Exhibit 10(iii)
16. | Duration, Interpretation, Amendment and Termination |
No benefit shall be granted more than ten years after the date of adoption of this Plan; provided, however, that the terms and conditions applicable to any benefit granted within such period may thereafter be amended or modified by mutual agreement between the Company and the participant or such other person as may then have an interest therein. Without the prior approval of the Company’s shareholders, the Company will not effect a “repricing” (as defined below) of any stock options or other benefits granted under the terms of this Plan.
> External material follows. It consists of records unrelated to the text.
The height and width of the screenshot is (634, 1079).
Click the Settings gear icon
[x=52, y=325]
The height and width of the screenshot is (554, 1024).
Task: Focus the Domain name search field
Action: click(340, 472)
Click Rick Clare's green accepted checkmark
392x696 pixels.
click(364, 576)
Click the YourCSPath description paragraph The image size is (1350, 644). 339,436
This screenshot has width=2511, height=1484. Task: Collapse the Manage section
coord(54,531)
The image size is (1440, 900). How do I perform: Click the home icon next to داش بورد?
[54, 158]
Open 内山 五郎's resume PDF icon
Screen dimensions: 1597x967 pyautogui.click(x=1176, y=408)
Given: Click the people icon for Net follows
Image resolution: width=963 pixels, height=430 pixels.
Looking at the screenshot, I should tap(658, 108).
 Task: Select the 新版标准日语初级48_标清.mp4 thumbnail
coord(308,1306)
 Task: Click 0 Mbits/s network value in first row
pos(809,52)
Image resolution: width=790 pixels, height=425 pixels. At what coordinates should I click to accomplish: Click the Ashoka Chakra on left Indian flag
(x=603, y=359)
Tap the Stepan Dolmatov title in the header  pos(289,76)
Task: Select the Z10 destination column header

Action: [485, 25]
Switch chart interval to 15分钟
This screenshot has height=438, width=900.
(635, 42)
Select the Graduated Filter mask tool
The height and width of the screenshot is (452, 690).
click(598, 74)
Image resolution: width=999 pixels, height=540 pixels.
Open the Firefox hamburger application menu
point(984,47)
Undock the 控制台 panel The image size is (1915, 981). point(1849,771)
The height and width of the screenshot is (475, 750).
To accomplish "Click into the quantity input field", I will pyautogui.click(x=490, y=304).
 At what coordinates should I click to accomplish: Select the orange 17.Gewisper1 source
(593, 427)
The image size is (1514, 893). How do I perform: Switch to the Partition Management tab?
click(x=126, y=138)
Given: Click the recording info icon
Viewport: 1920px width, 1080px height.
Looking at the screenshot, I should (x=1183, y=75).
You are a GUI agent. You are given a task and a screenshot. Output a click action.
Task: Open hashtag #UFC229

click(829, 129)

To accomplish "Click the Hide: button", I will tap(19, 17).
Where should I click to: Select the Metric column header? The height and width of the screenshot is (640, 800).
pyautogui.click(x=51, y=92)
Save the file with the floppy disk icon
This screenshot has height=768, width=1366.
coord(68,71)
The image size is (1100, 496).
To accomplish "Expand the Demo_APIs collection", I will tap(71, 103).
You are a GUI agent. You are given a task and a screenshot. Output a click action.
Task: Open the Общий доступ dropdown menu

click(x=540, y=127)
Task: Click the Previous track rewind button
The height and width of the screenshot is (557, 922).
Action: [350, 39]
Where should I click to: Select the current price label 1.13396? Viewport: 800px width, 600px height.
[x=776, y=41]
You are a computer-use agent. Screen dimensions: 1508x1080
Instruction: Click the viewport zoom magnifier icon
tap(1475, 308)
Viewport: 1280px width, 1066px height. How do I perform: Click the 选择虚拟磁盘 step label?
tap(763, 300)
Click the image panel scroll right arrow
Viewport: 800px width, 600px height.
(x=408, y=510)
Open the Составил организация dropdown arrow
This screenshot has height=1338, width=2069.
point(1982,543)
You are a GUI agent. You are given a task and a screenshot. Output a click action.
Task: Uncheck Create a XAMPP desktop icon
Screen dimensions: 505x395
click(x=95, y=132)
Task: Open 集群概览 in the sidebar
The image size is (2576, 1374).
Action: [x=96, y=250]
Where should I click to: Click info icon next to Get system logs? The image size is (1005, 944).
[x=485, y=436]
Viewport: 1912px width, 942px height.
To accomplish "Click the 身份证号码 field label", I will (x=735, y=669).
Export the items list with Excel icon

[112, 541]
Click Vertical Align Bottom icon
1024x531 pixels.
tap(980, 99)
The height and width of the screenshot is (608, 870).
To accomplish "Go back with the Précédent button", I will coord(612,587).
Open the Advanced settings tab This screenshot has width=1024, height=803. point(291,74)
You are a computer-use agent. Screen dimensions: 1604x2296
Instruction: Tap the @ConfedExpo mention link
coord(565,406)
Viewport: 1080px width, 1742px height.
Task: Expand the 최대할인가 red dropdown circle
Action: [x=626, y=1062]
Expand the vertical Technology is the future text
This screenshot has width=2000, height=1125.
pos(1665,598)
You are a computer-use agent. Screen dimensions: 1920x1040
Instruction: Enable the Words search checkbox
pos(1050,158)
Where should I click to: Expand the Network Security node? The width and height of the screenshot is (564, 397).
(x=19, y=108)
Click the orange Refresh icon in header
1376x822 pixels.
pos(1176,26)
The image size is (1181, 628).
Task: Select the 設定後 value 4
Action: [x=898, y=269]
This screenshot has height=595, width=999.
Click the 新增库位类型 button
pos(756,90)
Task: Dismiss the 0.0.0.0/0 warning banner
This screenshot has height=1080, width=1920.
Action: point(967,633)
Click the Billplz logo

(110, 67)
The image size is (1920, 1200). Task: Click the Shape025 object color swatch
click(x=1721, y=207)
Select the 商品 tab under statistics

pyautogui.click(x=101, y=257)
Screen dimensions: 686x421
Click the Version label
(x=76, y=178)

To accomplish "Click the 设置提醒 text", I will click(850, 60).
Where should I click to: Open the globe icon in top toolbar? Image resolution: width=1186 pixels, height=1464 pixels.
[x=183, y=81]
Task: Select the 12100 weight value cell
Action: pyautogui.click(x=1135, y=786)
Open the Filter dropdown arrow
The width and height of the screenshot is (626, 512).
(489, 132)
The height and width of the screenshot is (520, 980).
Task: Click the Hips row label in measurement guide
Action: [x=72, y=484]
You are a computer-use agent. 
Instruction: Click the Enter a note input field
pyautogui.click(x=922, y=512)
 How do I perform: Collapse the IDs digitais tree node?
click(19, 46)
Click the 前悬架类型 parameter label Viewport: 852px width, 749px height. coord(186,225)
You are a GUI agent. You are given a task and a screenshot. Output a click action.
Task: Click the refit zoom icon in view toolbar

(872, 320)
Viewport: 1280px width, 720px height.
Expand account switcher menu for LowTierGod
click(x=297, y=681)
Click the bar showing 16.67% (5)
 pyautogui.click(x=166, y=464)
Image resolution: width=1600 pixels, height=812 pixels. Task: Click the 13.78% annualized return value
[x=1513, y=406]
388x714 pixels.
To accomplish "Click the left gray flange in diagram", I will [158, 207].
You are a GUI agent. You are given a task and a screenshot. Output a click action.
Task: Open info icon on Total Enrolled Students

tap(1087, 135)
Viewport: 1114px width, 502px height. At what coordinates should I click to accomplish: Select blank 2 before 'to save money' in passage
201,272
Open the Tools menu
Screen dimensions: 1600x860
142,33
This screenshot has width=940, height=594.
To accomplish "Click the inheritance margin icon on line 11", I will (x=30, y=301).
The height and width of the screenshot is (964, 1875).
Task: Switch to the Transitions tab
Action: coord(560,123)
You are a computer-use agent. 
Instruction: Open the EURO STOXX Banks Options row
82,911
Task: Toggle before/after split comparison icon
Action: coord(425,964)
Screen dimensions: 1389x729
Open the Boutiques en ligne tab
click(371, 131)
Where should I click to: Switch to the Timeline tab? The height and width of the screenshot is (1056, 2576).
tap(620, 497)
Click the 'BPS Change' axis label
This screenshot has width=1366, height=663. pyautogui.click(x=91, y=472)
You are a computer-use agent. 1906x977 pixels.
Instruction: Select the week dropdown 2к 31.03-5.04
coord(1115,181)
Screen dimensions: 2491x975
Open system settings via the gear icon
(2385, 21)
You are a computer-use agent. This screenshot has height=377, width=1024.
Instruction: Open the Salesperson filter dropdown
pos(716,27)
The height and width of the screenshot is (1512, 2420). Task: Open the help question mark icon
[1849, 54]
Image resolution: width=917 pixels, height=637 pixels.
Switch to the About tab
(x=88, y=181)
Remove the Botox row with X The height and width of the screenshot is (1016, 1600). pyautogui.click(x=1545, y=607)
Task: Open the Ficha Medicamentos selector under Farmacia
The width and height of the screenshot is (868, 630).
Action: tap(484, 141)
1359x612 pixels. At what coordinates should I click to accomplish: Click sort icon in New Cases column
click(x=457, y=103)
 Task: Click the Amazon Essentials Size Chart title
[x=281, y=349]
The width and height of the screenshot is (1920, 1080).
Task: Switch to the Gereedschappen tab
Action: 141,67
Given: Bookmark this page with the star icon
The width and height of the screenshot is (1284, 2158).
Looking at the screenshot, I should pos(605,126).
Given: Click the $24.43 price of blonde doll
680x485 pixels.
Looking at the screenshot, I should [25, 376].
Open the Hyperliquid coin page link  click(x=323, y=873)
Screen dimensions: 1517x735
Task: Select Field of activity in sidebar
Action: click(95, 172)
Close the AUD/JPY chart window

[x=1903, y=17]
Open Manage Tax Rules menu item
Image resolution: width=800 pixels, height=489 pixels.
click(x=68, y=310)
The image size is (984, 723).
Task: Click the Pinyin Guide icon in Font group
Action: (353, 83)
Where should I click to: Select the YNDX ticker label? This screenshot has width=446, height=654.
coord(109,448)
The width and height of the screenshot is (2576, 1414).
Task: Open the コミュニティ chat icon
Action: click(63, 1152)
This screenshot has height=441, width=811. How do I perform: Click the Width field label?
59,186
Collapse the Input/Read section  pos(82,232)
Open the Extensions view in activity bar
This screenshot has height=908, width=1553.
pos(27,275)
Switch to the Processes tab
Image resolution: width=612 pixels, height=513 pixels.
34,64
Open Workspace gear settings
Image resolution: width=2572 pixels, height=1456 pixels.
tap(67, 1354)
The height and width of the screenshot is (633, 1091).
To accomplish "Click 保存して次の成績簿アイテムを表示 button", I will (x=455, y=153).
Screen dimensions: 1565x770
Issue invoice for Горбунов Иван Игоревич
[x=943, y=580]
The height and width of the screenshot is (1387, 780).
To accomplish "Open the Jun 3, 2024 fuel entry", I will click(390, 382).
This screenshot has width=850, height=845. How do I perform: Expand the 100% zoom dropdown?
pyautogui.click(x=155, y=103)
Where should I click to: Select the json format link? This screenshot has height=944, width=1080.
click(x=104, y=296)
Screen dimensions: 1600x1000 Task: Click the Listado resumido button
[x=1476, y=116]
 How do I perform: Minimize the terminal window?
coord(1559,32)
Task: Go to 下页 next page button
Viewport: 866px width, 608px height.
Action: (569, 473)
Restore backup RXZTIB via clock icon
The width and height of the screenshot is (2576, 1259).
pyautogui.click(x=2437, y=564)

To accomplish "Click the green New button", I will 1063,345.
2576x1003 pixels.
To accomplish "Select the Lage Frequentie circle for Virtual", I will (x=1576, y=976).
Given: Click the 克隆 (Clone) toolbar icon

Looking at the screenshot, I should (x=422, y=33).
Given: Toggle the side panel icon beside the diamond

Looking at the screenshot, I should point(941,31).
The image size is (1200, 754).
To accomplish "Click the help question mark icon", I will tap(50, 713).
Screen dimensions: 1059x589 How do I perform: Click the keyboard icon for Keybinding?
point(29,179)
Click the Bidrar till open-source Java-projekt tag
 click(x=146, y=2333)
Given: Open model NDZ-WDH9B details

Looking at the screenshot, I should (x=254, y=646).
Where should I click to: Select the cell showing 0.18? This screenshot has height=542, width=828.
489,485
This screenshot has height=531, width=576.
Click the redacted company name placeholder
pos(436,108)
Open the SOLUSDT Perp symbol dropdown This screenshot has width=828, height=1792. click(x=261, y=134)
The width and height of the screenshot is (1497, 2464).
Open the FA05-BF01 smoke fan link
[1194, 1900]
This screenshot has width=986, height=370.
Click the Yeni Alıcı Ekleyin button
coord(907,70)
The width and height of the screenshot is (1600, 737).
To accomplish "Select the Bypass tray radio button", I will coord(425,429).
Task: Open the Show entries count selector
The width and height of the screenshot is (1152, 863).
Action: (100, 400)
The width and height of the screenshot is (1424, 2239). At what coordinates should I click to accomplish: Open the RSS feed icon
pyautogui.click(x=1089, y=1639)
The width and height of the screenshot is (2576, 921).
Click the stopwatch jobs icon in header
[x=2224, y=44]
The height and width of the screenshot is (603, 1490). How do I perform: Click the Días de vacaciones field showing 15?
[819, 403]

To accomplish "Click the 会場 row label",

For purposes of the immediately preceding sentence, a “repricing” shall be deemed to mean any of the following actions or any other action having the same effect: (a) the lowering of the purchase price of an option or other benefit after it is granted; (b) the canceling of an option or other benefit in exchange for another option or benefit at a time when the purchase price of the cancelled option or benefit exceeds the fair market value of the underlying stock (unless the cancellation and exchange occurs in connection with a merger, acquisition, spin-off or other similar corporate transaction); (c) the purchase of an option or other benefit for cash or other consideration at a time when the purchase price of the purchased option or benefit exceeds the fair market value of the underlying stock (unless the purchase occurs in connection with a merger, acquisition, spin-off or other similar corporate transaction) or (d) an action that is treated as a repricing under generally accepted accounting principles. To the extent that any stock options or other benefits which may be granted within the terms of the Plan would qualify under present or future laws for tax treatment that is beneficial to a recipient, then any such beneficial treatment shall be considered within the intent, purpose and operational purview of the Plan and the discretion of the Administrator, and to the extent that any such stock options or other benefits would so qualify within the terms of the Plan, the Administrator shall have full and complete authority to grant stock options or other benefits that so qualify (including the authority to grant, simultaneously or otherwise, stock options or other benefits which do not so qualify) and to prescribe the terms and conditions (which need not be identical as among recipients) in respect to the grant or exercise of any such stock option or other benefits under the Plan.
The Board of Directors may amend the Plan from time to time or terminate the Plan at any time. However, no action authorized by this paragraph shall reduce the amount of any existing benefit or change the terms and conditions thereof without the participant’s consent. No amendment of the Plan shall, without approval of the stockholders of the Company, (a) increase the total number of shares which may be issued under the Plan or increase the amount or type of benefits that may be granted under the Plan; or (b) modify the requirements as to eligibility for benefits under the Plan.
This Plan shall be interpreted in accordance with the laws of the State of Missouri.